The honest game / by Ashvin Sangoram

In order to improve your golf game, there has to be a certain honesty of how you are actually playing.  Real data rather than wishful thinking goes a long way in the appropriate analytic breakdown of the strengths and weaknesses of your game.  Numerous modalities have come online in recent years to help drive an honest vision of how good one's golf game truly is.  

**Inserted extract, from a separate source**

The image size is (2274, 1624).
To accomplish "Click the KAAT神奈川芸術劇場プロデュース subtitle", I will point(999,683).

Too often I hear from golfers a disinterest in knowing the exact data about their round.  Sometimes the dismissal is thinly guised fear.  Functionality like Arccos which tracks every shot taken effortlessly with the inclusion of bluetooth sensors in the butt-end of the club makes it very easy to gain a visual representation of the round.  While it is true there are no pictures on scorecards, Arccos brings a picture and distance data to your round in a very real raw and disturbing way.  This may be the reason there is not wide adoption of the technology.  At $249 it represents less than an hour's lesson with a top 50 professional and would easily provide feedback that could improve one's game more than the investment in the lesson.  However people are unfortunately happy in their delusions.  They want to believe an expert out there can bring better information about their game than actually looking deep into their own game.  A technology like Arccos (or its rival Gamegolf) brings a level of analysis providing handicapping to the various aspects of the game (driving, putting, short game and approach shots) allowing you to quickly see what aspect of your game requires the most work.  

Those duffers who are picking up after blown sand shots or raking putts back across the green before they've holed out, or hitting that mulligan off the tee are holding themselves back from a better game.  An unrelenting honesty can bring the golfer that "Come to Jesus" moment where it is evident that a part of his game needs dire work.

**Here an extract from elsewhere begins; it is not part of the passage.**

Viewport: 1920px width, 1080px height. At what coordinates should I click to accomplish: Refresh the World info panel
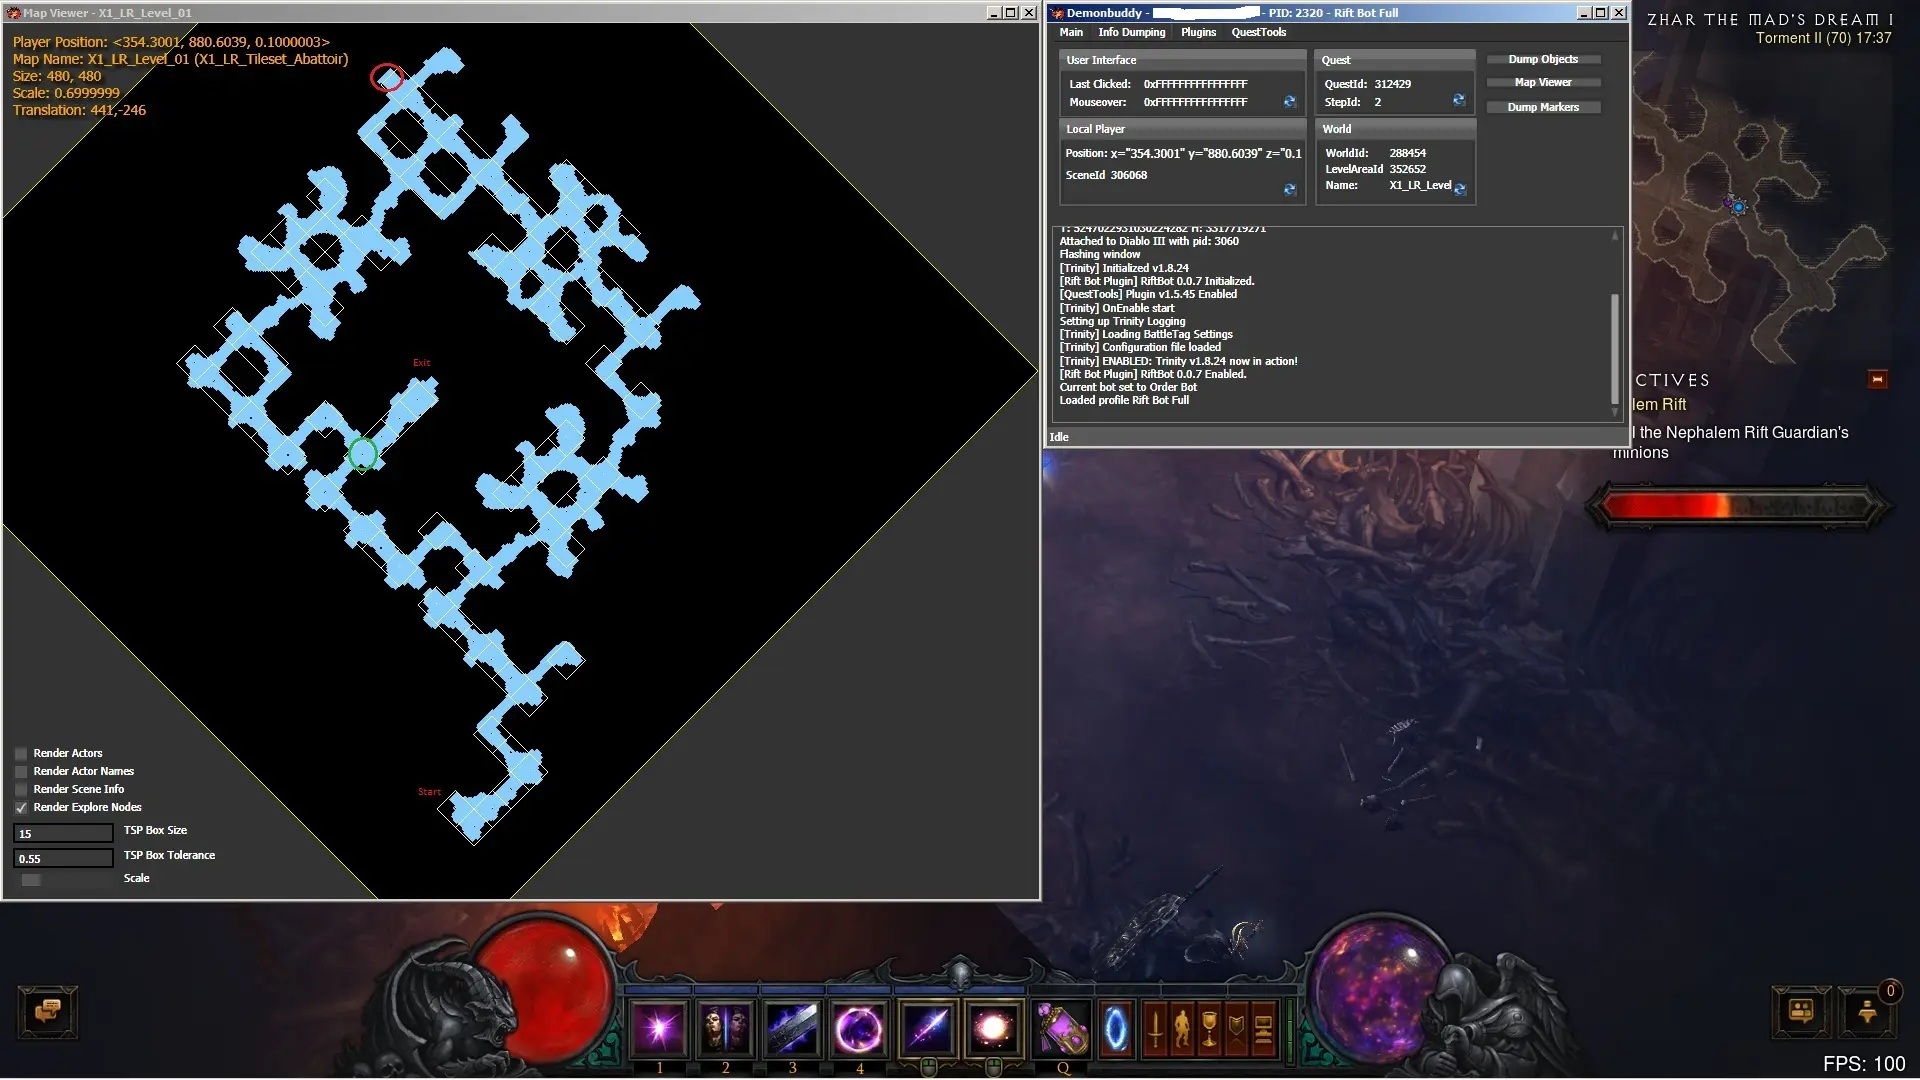point(1459,189)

This of course is when the real work begins.  The training of the neural networks to perform the intricacies of a driver shot, short game feel and target oriented iron approaches require real dedication and consistent practice that mimics the game itself.  Without the honest data this work is set aside as not important.   Without the honest data a golfer goes out to the putting green with three balls in hand and no real plan of training other than to attempt putts of various lengths and repeat the same putt 3 times with the idea that the learning that occurs over 3 balls somehow translates to the course when you have one attempt only to convert a putt.   As a first pass to the novice this approach can give some level of improvement, but the golfer who has stagnated won't realize the 3 ball approach no longer has merit without further data.  Even as recently as the 2017 PGA Championship, I witnessed pro golfers (who shall remain nameless) that were employing a 3-ball putting practice without clear direction of what they were trying to accomplish with the other 2 balls.  The average professional putter by definition gains zero strokes putting.  The average pro putter does not hoist championship trophies.  The guys who lock into another level of putting rise to the top of leaderboards and this flow lock can be ephemeral.

 Clarity in focus helps these neural networks get trained more quickly.  Concerted sessions dedicated to short game coupled with visualization off the course and balance work in the gym can form a program of game improvement that yields measurable results.

Strokes gained putting, in the short game, with irons and driving can all be deduced from these data rich systems.  When you see where your strokes are being lost, there is but one choice... Tackle the aspect of the game that is losing you the most strokes head on with intention and focus.  The methods you use to improve that aspect must involve a combination of on course work, range work, lateral neural circuit training (more on this later) and muscular endurance and conditioning work.  The biggest bang for your buck arrives when you take this comprehensive and "cross-training" approach.  

   Since I have a personal preference for short game improvement work overall (and most golfers can benefit greatly from this work) I will provide a more concrete example of what I mean within this context.  Hitting 36 shots from a spot around a practice green dedicated  to chipping that does not roll like an actual green is a waste of the 15 minutes it takes to do so.  Hitting two extra chips after holing out during a practice round, one from the back of the green aimed at stopping a ball just at the front of it and one from the front of the green aimed to stop a ball at the back center on the other hand carries immense value.  While it will delay your round by about 15 minutes (and really 0 minutes if done right when you pick your opportunities to execute when others aren't affected) you will have gained invaluable neural circuit training to couple with the chipping practice that trains the brain's GPS with more data from each hole for better target acquisition, cerebellum for adjustment of distance control, sensory smart grid for green reading after the ball lands and rolls and motor cortex for execution of the club mechanics to pull off the required ball flight.  

When you can,  practice with only one ball, taking the time to observe the full outcome of the shot that was executed (good or bad) and internalize a likely correction or reinforce how a well-executed shot felt in the body.  A simple approach like this will result in improved short game handicaps in minimal time.